Ici, les éléments importants pour la construction du raisonnement sont les différentes écritures (les pattes des insectes au centre de la scène qui forment des collections, l’écriture additive et l’écriture multiplicative). Or, les enfants observés dans la pratique de cette activité ne perçoivent pas les écritures additives et multiplicatives. C’est un vrai problème car l’objectif est bien de faire établir le lien entre les 3 écritures !

Enfin, les problèmes d’interface dans les produits pour enfants sont souvent liés à la maladresse dont font preuve certains concepteurs dans la scénarisation. A trop vouloir cacher l’exercice derrière le ludique, ils recourent à la fictionnalisation qui, dans certains cas, alourdit les situations pédagogiques, voire, les entravent.

La fictionnalisation, un obstacle à la compréhension ?
L’exemple suivant, issu du cédérom « Lapin Malin Maternelle » (Mindscape, 2003), montre lui aussi comment des consignes qui cherchent trop à s’inscrire dans une fiction peuvent poser des problèmes de compréhension.

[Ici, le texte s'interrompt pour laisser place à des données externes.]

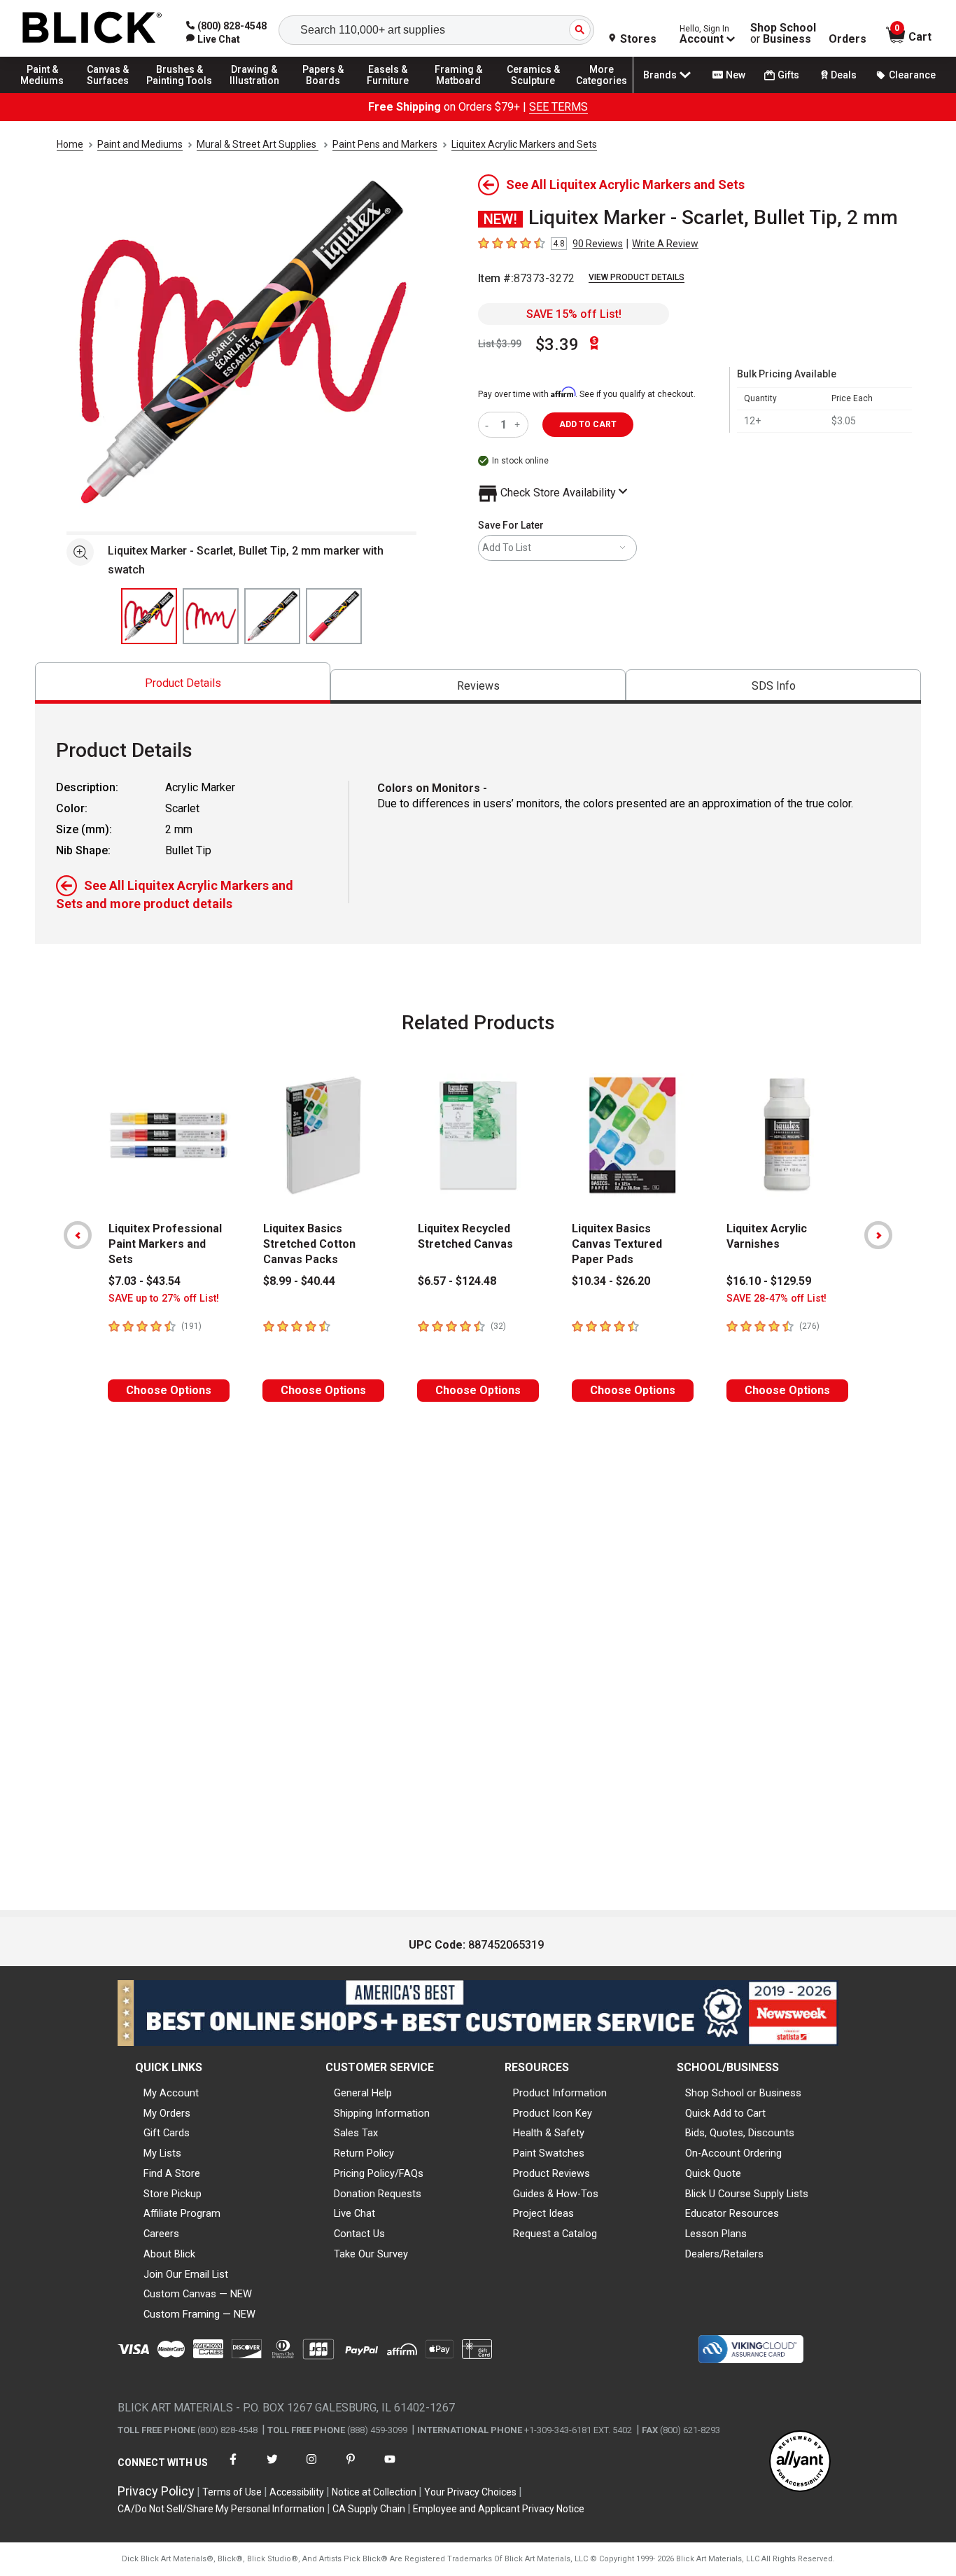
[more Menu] (601, 92)
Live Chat (354, 2213)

image : Activité les lettres de la rivieramots de « Lapin Malin Maternelle 2 »,   les saupoudreuses sont entourées ici par nos soins

Lorsqu’il est face à cet écran, l’utilisateur entend « Choisis la saupoudreuse qui porte la 1ère lettre du nom de l’objet placé sur le radeau. Secoue là au-dessus de l’objet pour le recouvrir de poudre d’étoile ». Se posent ici à la fois des problèmes de compréhension du vocabulaire – il n’est pas sûr qu’un enfant de CP connaisse le mot « saupoudreuse » –, de formulation de la consigne – la phrase est bien trop complexe – et d’identification des éléments visuels – reconnaître la saupoudreuse est loin d’être évident, même pour un adulte… Néanmoins, le vaste problème de la consigne est, évidemment, loin d’être propre au cédérom, à la nuance près qu’ici la fictionnalisation trop élaborée complique encore la situation.

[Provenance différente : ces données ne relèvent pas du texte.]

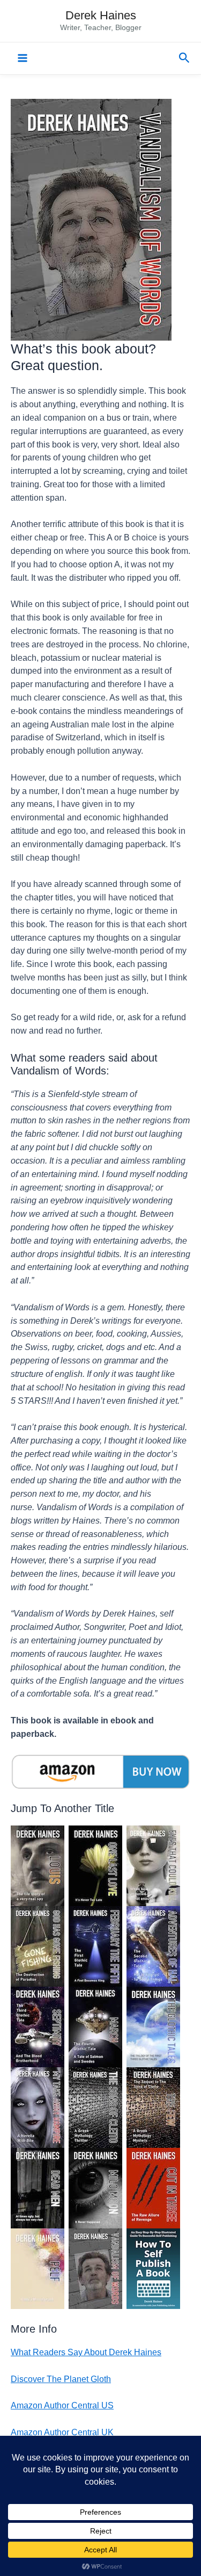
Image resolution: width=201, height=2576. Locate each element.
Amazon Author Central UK (62, 2432)
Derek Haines (100, 15)
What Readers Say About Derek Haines (86, 2352)
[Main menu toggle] (22, 58)
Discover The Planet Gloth (61, 2379)
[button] (184, 58)
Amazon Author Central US (62, 2405)
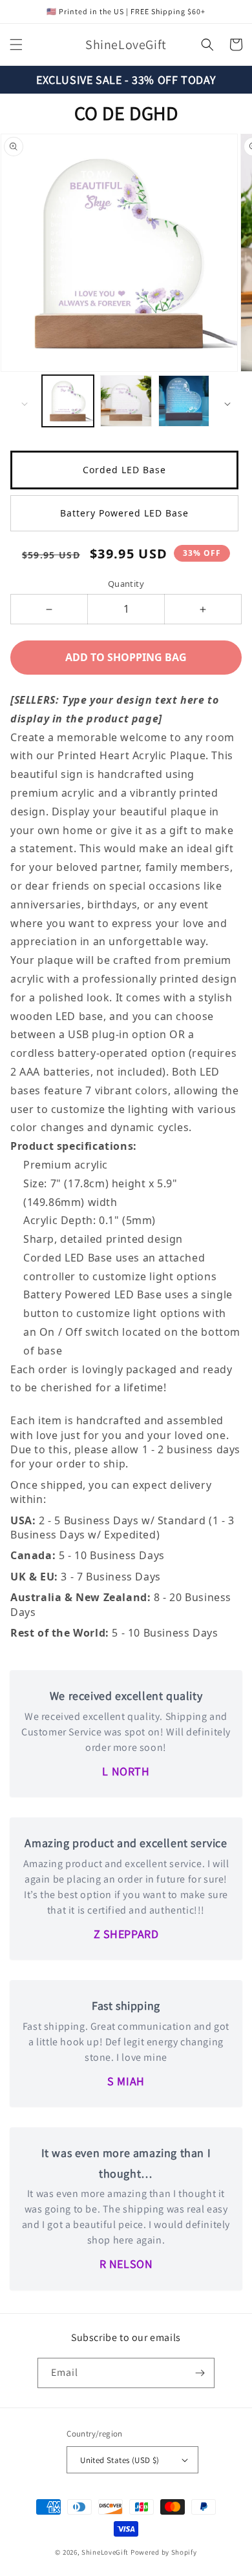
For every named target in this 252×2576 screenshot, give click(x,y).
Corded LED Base (124, 470)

Le fait qu’une consigne soit donnée par un personnage de la fiction peut aussi poser problème. Les enfants risquent de ne pas attribuer ce statut de consigne à un énoncé qui n’en aurait pas suffisamment les signes. Dans beaucoup de produits, la fictionnalisation semble être utilisée pour masquer un caractère trop contraignant de l’activité. Or, ceci renvoie à une représentation d’adulte. Quoi de plus ludique qu’une règle qui rend le jeu possible ?

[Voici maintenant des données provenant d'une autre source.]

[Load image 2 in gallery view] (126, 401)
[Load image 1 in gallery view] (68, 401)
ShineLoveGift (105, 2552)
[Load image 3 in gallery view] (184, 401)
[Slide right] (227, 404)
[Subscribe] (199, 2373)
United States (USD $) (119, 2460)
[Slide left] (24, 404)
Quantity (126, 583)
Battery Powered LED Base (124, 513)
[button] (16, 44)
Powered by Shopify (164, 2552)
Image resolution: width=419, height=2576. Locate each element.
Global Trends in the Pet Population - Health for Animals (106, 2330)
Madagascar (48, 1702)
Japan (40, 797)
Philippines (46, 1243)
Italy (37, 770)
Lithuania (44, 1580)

Enfin, à trop fixer leur attention sur la fictionnalisation, certains concepteurs en négligent des paramètres d’exactitude, fondamentaux aux yeux des enseignants. Dans l’activité suivante de « Voyage interactif au Pays des Maths », l’enfant doit placer deux « paquets » de cannes à sucre sur deux plateaux. La somme des deux doit correspondre au nombre en chiffres indiqué entre les deux plateaux. D’un point de vue pédagogique, cette interface pose problème car la ressemblance avec une balance laisse penser faussement à une équivalence entre les deux côtés :

L’intérêt pour l’apprentissage de la lecture
L’intérêt de multiplier les modalités sensorielles sur un même support est peut-être plus évident encore dans les activités de français. En effet, un des enjeux de l’école primaire est de permettre aux enfants d’acquérir une bonne maîtrise de la lecture. Il ne s’agit évidemment pas de déchiffrage pur et simple mais de construction de sens. A des signes arbitraires (des lettres associées entre elles), il s’agit d’associer des référents. Dans leurs apprentissages précédents, les enfants ont été face à des signes analogiques. Le code était assez simple : le dessin d’un oiseau avait quelque chose de ressemblant avec la réalité que ce signe représentait. Il s’agit maintenant pour eux de maîtriser un code dont le rapport entre le signifiant et le signifié est basé uniquement sur des conventions : le signe « oiseau » n’a aucune ressemblance avec l’animal qu’il désigne. On voit donc l’importance de passer par un code analogique pour appréhender ce nouveau code conventionnel.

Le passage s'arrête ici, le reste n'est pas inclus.